# start of Text excerpt

Some observations
Over at Shipwrecked in South Carolina, there was a series of observations. I made some observations of my own, which I think need to be made in response.
I can't speak for anyone else. I can only speak for me.
I stayed up many nights, praying for my dad's safety, praying that he wouldn't have to use the gun I saw him practicing with. I woke up in the middle of the night, knowing something was wrong, but with no chance of finding out what. I crocheted on a blanket for him through sleepless nights until my fingers were numb.
I wake up in the morning and thank God that my dad is here again, in body at least. I write to my representatives, knowing that my parents taught me the responsibility of citizens to be part of the governance of this country.
I go to work with a splitting headache because my leave was exhausted 2 months ago, with constant travel to visit with my mother who has been doing her work plus keeping my dad's business going while he was deployed.
I don't wear a t-shirt, unless I found it secondhand because I have no idea under what conditions that shirt was made - what child was kept at work 18 hours to make it. Besides, my tax refund went to care packages, so I'm not going to spend money on a shirt I can only wear 2 days a week.
I, like most Americans, do not have a maid, nor am I likely to get one any day soon. After I get home, I'll have to find the energy to pick up the living room, make dinner, wash my hair, and suck up and soldier on.
My cell phone is a treasured connection, full of possibility. Perhaps today, I'll hear from him, or maybe he'll answer an email.
I hear that soldiers are being "extended" and rage at the radio until my husband turns it off.
I worry when a friend writes that his ship will be leaving soon, and they expect to be sent later in the year to the sandbox.
I am angry because my dad's loyalty and service are being abused.
I criticize my government when the wounded are housed with rats and other vermin after they've come home. I criticize my government when my dad is given the wrong body armor. I criticize my government when billions disappear with no accounting while soldiers are sent unsafe equipment. Damned right, I criticize my government.
I criticize my government when it ignores the commission it created and puts even more lives at risk. I criticize my government because my dad put his life on the line for me not to live in a tyranny, and because there is more than one way to live bravely. My dad helped to teach me that words tend to solve more than fists.
I criticize my government when I learn that they are employing torture. Guilty? Innocent? The waterboard doesn't know the difference.
I do not and will not joke about the war. I said goodbye to my father, the taste of bile still in my mouth, because there was no time to brush my teeth after I vomited from worry.
I hear his voice from half the world away, and can't feel at peace, even in a bustling farmer's market - right between jars of apple butter and handsewn aprons.
Despite my heartbreak, I smile bravely, knowing he takes strength from his family.
I am on call. No matter what I am doing, it stops if the cell phone rings. And I smile, because he can hear the difference.
I know the world is a better place because of him. I know that when he is here, he treats people, often people who have little money. I have known him to treat people for nothing. I pray that my government will leave enough of him to allow him to continue to improve the world.

# end of Text excerpt
# start of Data lines

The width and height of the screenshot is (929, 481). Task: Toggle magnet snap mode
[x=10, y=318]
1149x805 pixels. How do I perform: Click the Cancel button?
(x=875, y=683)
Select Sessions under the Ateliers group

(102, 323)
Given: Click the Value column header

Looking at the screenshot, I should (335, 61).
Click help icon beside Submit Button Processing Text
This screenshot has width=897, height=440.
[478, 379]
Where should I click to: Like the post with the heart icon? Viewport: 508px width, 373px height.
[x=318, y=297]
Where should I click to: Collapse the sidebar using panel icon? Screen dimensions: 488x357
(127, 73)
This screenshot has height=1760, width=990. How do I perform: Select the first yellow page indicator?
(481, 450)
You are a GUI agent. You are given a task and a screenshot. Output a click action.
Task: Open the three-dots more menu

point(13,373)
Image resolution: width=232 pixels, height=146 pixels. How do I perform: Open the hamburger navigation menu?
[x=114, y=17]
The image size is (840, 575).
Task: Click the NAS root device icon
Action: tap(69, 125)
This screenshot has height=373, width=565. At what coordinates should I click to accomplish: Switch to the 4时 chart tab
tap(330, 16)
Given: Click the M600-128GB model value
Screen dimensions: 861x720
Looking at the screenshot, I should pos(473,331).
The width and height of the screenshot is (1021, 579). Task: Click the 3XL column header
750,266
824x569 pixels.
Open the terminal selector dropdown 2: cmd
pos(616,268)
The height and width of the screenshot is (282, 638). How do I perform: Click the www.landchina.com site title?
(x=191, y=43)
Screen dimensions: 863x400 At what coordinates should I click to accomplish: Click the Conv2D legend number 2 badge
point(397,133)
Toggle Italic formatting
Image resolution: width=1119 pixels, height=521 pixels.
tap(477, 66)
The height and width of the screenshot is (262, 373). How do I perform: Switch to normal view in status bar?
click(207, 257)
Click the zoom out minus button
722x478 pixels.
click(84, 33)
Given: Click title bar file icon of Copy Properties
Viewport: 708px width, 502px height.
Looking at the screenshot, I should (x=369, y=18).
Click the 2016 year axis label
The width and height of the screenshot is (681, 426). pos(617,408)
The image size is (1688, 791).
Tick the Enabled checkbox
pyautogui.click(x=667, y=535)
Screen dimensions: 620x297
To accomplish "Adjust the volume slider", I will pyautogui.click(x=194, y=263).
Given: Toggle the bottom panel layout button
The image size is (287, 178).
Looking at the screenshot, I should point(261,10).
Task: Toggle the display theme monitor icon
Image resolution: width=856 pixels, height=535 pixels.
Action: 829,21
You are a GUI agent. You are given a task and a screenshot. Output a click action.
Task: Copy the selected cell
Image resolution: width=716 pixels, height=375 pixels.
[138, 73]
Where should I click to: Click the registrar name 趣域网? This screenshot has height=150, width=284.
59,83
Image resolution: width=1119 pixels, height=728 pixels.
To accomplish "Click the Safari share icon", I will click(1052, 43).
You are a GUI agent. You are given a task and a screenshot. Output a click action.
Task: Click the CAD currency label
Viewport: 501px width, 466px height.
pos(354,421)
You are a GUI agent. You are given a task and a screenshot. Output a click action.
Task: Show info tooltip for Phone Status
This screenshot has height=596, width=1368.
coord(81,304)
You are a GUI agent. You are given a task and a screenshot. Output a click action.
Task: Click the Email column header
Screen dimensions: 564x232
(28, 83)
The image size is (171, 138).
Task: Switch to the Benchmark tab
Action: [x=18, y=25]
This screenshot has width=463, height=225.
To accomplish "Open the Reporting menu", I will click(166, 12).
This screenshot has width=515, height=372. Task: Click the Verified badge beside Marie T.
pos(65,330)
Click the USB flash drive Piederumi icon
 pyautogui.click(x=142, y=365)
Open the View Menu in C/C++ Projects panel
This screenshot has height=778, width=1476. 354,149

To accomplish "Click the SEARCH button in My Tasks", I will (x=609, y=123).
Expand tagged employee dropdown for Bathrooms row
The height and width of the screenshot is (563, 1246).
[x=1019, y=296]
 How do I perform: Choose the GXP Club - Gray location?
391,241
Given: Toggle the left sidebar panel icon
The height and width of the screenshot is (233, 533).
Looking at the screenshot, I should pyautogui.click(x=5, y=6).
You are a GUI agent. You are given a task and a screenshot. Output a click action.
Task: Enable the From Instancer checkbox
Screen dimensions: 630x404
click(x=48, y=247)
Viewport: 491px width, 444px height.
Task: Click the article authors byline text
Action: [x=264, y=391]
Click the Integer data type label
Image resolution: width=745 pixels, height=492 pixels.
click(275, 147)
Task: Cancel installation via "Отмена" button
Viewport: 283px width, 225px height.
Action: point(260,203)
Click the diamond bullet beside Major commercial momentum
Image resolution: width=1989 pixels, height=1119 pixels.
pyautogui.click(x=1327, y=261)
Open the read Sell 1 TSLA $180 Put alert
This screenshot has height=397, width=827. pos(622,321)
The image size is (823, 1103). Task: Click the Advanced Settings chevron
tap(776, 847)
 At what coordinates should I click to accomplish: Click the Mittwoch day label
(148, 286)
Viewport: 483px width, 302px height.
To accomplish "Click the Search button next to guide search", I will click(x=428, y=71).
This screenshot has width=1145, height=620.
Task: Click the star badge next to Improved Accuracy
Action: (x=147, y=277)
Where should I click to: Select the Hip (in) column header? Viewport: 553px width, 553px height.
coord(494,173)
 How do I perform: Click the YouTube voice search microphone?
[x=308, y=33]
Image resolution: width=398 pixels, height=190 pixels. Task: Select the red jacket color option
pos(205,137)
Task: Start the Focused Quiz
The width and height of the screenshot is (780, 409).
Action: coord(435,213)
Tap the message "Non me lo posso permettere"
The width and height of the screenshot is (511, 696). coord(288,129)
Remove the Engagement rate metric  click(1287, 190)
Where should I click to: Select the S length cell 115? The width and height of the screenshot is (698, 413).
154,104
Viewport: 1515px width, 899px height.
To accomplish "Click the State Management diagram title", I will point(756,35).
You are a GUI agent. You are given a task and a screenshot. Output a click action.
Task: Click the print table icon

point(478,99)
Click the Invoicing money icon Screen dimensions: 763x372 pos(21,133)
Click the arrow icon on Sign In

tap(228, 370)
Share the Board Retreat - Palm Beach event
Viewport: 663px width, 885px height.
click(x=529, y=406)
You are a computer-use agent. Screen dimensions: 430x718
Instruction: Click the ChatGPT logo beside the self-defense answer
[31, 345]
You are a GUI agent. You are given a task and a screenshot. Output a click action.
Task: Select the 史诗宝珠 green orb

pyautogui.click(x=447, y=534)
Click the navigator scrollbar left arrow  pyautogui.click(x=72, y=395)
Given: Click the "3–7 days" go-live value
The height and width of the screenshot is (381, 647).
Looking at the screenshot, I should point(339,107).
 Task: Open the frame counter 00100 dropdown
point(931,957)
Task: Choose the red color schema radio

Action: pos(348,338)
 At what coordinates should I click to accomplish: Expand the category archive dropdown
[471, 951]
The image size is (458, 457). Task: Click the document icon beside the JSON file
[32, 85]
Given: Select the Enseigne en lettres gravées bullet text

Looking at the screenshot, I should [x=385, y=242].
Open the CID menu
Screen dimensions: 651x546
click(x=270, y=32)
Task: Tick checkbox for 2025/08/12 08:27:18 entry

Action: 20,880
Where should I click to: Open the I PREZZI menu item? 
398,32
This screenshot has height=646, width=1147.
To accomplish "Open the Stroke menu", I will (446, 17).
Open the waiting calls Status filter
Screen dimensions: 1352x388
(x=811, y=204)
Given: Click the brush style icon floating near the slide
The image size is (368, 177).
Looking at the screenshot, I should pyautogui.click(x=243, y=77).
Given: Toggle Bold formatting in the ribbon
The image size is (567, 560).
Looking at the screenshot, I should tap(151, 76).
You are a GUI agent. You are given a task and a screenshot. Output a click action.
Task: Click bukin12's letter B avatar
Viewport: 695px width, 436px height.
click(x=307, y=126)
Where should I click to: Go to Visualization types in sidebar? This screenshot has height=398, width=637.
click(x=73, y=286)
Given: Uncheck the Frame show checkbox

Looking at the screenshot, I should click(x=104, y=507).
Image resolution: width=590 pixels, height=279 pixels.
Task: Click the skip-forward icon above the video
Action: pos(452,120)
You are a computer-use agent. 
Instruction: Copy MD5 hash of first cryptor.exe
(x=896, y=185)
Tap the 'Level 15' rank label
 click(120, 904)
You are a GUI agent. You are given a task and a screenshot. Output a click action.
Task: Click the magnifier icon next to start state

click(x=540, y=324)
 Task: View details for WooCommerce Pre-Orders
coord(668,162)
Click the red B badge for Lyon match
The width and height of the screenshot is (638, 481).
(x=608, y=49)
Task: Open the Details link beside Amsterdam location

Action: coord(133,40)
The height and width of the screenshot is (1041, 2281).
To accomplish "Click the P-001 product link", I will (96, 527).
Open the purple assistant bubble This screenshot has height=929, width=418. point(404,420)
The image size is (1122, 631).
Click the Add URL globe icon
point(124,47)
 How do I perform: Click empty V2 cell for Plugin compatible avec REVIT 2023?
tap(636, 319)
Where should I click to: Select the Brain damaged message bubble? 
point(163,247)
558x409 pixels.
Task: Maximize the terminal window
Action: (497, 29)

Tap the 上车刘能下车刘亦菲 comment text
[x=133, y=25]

# end of Data lines

(Instruction):
Extend the essay about a father's military deployment, picking up right after its final sentence.

(Expected output):
And feel free to link, email, or whatever. I don't want the lies to stand unanswered.
I can't speak for anyone else. I can only speak for me.
I stayed up many nights, praying for my dad's safety, praying that he wouldn't have to use the gun I saw him practicing with. I woke up in the middle of the night, knowing something was wrong, but with no chance of finding out what. I crocheted on a blanket for him through sleepless nights until my fingers were numb.
I wake up in the morning and thank God that my dad is here again, in body at least. I write to my representatives, knowing that my parents taught me the responsibility of citizens to be part of the governance of this country.
I go to work with a splitting headache because my leave was exhausted 2 months ago, with constant travel to visit with my mother who has been doing her work plus keeping my dad's business going while he was deployed.
I don't wear a t-shirt, unless I found it secondhand because I have no idea under what conditions that shirt was made - what child was kept at work 18 hours to make it. Besides, my tax refund went to care packages, so I'm not going to spend money on a shirt I can only wear 2 days a week.
I, like most Americans, do not have a maid, nor am I likely to get one any day soon. After I get home, I'll have to find the energy to pick up the living room, make dinner, wash my hair, and suck up and soldier on.
My cell phone is a treasured connection, full of possibility. Perhaps today, I'll hear from him, or maybe he'll answer an email.
I hear that soldiers are being "extended" and rage at the radio until my husband turns it off.
I worry when a friend writes that his ship will be leaving soon, and they expect to be sent later in the year to the sandbox.
I am angry because my dad's loyalty and service are being abused.
I criticize my government when the wounded are housed with rats and other vermin after they've come home. I criticize my government when my dad is given the wrong body armor. I criticize my government when billions disappear with no accounting while soldiers are sent unsafe equipment. Damned right, I criticize my government.
I criticize my government when it ignores the commission it created and puts even more lives at risk. I criticize my government because my dad put his life on the line for me not to live in a tyranny, and because there is more than one way to live bravely. My dad helped to teach me that words tend to solve more than fists.
I criticize my government when I learn that they are employing torture. Guilty? Innocent? The waterboard doesn't know the difference.
I do not and will not joke about the war. I said goodbye to my father, the taste of bile still in my mouth, because there was no time to brush my teeth after I vomited from worry.
I hear his voice from half the world away, and can't feel at peace, even in a bustling farmer's market - right between jars of apple butter and handsewn aprons.
Despite my heartbreak, I smile bravely, knowing he takes strength from his family.
I am on call. No matter what I am doing, it stops if the cell phone rings. And I smile, because he can hear the difference.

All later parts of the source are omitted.